__Exercise__.
Do any lines in the data below contain "computer"? If so, copy every one of them.

__Given data__.

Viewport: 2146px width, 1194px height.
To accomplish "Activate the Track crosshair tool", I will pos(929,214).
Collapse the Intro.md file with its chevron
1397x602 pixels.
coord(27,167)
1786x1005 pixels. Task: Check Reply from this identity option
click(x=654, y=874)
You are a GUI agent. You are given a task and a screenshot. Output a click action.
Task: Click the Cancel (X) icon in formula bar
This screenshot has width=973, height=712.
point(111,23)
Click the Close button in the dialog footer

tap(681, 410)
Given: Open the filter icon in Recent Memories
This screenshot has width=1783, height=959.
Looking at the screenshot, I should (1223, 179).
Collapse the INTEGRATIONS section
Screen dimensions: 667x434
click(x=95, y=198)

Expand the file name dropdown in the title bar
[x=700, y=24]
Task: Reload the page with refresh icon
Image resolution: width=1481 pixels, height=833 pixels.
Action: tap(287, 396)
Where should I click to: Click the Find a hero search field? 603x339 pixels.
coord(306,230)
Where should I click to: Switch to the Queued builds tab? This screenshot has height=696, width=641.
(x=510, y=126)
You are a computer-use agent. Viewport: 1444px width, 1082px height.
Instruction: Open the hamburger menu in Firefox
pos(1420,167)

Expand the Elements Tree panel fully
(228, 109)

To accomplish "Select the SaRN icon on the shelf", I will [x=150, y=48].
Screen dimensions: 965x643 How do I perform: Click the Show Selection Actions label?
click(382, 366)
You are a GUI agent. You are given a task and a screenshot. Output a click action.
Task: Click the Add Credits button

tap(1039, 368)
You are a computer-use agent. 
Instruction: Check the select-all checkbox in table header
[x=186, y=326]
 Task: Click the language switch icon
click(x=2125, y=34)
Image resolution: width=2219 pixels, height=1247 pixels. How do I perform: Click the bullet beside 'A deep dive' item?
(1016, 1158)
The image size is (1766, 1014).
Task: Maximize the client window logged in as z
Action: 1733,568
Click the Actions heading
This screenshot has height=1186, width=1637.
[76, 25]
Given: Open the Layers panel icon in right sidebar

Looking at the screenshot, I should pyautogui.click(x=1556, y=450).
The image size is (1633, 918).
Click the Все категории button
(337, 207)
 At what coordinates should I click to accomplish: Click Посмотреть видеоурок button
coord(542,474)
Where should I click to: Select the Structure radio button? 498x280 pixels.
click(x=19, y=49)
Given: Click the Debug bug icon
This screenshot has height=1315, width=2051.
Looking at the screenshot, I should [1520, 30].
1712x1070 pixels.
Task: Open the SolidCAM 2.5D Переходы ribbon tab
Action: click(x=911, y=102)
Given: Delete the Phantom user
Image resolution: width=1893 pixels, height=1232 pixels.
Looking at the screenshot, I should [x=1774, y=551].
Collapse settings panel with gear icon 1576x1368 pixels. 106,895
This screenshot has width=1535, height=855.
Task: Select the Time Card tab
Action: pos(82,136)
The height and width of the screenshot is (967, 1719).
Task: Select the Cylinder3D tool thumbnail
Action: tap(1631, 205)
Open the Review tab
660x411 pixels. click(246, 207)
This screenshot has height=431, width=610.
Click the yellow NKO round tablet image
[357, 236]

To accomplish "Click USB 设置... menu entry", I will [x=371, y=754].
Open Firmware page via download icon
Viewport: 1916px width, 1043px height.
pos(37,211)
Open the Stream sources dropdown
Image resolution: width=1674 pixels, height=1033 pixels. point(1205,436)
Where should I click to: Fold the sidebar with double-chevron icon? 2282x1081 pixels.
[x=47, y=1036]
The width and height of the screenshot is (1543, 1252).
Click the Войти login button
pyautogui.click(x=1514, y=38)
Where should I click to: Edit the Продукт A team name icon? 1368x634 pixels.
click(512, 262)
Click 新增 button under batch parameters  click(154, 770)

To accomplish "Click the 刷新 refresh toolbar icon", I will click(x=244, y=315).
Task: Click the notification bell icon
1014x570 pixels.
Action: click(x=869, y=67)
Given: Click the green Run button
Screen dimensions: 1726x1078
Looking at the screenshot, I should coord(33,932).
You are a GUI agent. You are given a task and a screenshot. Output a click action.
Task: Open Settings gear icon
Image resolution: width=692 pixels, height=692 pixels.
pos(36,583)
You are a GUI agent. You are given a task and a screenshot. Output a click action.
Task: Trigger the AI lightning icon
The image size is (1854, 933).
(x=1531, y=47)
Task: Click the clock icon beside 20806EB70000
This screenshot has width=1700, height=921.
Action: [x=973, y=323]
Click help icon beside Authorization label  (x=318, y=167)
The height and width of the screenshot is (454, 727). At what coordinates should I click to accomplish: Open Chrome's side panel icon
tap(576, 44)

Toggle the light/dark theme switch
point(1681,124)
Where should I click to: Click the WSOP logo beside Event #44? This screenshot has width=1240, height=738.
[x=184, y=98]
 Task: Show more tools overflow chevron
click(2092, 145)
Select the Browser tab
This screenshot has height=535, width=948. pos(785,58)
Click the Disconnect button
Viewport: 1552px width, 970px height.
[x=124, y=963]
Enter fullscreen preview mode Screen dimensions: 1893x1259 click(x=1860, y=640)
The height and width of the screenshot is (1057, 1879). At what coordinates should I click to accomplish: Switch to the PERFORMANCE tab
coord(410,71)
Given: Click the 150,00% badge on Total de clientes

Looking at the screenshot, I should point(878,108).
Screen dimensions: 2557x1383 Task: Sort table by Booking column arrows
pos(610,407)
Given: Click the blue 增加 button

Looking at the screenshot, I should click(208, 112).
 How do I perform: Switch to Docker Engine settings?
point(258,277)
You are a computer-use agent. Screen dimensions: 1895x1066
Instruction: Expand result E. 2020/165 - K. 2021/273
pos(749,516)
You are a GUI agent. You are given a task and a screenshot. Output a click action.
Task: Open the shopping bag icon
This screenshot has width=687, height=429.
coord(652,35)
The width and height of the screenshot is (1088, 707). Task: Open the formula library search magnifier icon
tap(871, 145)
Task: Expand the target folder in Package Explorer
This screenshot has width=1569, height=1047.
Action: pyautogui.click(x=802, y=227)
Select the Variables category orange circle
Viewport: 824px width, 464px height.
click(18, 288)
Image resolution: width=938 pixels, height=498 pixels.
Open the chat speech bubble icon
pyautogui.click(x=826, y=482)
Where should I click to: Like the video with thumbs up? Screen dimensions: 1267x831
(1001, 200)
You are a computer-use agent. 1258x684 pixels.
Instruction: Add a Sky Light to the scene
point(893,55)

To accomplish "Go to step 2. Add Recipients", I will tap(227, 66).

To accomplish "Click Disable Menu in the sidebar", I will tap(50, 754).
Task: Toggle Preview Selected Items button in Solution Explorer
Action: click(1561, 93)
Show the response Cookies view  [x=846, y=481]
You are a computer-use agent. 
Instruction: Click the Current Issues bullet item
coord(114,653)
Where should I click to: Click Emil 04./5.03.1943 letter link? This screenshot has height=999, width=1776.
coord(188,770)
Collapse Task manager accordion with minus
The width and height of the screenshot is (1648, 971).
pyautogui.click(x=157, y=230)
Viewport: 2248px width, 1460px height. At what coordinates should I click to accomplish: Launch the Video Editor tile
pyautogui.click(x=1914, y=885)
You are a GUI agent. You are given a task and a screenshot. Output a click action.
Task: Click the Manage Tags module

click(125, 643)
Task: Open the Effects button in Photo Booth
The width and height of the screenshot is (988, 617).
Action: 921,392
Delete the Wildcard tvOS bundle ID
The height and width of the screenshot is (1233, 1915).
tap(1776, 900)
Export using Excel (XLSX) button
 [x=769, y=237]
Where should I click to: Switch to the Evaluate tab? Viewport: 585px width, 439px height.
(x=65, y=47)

__Response to the task__.
You are a computer-use agent. Viewport: 1444px width, 1082px height.
You are a computer-use agent. 
You are a computer-use agent. Screen dimensions: 1895x1066
You are a computer-use agent. 1258x684 pixels.
You are a computer-use agent. 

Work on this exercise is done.